SEC Championship Game: Florida solidly beats or blows out Alabama.

Possible Outcome 1: Human voters agree on having Florida in the national title game, but they waffle on Texas and Oklahoma. Gators are No. 1 in one or both human polls, but the computers yawn at the win over Alabama and keep UF behind Texas Tech and Utah. Controversy keeps the Big 12 guys close, and the formulas break the tie in favor of a UT-OU rematch.

Possible Outcome 2: Human voters agree on having Florida in the national title game, but they waffle on Texas and Oklahoma. Gators are No. 1 in one or both human polls, and the computers look favorably at the win over Alabama. They have UF jump over Utah and possibly Texas Tech, and Florida plays Oklahoma for the title.

Possible Outcome 3: The humans stick to the precedent of the past two seasons and keep to the unwritten rule that requires a conference championship to go to the national title game. There is a noticeable gap between the top two and No. 3 Texas, and that is enough to make the algorithms moot. Florida plays Oklahoma.

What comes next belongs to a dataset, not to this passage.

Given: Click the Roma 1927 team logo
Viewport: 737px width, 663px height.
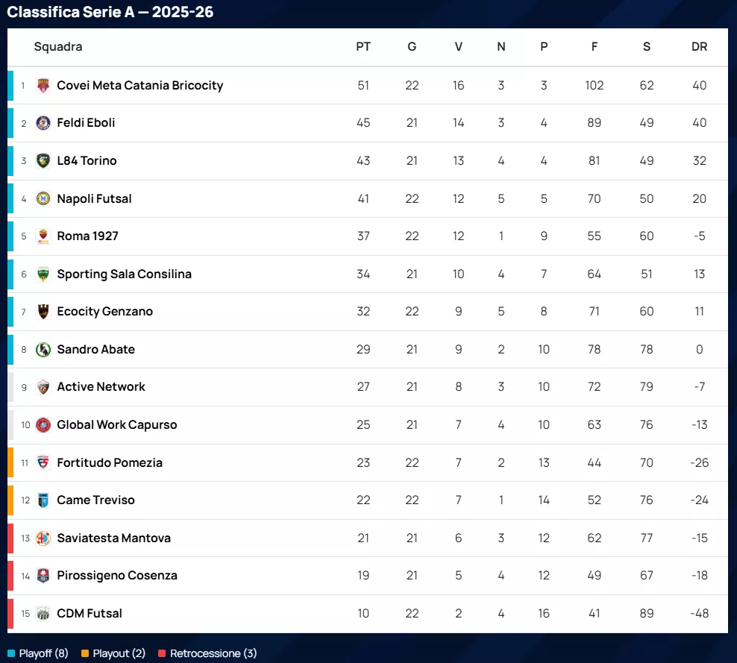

Now, I still think Florida will most likely play for the national title with a win over Alabama no matter what else happens. It all depends two things: how impressed will the computers be with adding the Crimson Tide to the Gators’ schedule strength and whether there will be a general sympathy for Texas if Oklahoma barely defeats Missouri. We’ll get a better feeling on the status of the latter as the week goes on.

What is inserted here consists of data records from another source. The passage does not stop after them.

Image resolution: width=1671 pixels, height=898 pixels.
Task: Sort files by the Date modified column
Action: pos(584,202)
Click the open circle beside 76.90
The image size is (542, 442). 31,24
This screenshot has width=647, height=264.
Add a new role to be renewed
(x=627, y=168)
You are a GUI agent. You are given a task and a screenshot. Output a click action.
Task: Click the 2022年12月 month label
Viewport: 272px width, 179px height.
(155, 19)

Here’s the good news, Gators. ESPN’s BCS guru Brad Edwards (who actually knows his stuff well and isn’t a chattering empty suit like Mark May) seems to agree with me on Florida’s chances. He reminds us that when it comes to the BCS, your ranking doesn’t matter as much as the points do. No. 4 UF is only 12 points behind No. 2 Oklahoma, with 1,385 points to OU’s 1,397.

We know a Gator win puts them on top of the Harris Poll, and Edwards seems to think the impact of defeating No. 1 Alabama along with any residual controversy between the Sooners and Longhorns will vault Florida to No. 1 in the Coaches’ Poll too. His theory is that if Florida is No. 1 in both human polls, that will be enough to send them to Miami instead of New Orleans. If the Gators are only No. 2 in the Coaches’ Poll though, it could spell trouble.

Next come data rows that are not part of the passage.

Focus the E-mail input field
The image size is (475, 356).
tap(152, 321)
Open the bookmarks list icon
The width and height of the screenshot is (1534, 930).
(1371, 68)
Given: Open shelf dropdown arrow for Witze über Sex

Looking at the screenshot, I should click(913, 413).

From my observations over the past couple years, I have noticed that the Coaches’ Poll doesn’t generally take big leaps of logic. The AP Poll tends to shuffle teams around more often, with poll inertia and lazy voting affecting the coaches’ side more.

My feeling is that, as with 2006 and 2007, the coaches will vote a Big 12 champion Oklahoma and the SEC champion No. 1 and 2 to affirm the value of winning a conference and because it’s the easiest road to take. The vast majority will do this, and I would expect to see little dissent. That is especially true since the coaches’ ballots will become public after this week’s voting.

As it is, I think Oklahoma will hammer Missouri. The Sooner machine is nearly unstoppable in the regular season against inferior competition, and they will probably lay waste to the mildly disappointing Tigers. Mizzou will not be able to protect Chase Daniel enough for him to lead the normal offense, and there is no way the defense will slow down Sam Bradford and company.

The most important thing is beating Alabama. None of this matters without winning the conference. In all likelihood, a win puts Florida at No. 1 in both human polls but still not above OU or UT in the computers. The points matter more than the rankings, remember, so how distant a No. 3 Texas becomes in the human polls will play a huge part in deciding who plays for it all.

If you are a Gator fan though, be nice to your computer this week. Don’t swear at it or abuse it. We’ll need all the help from them we can get.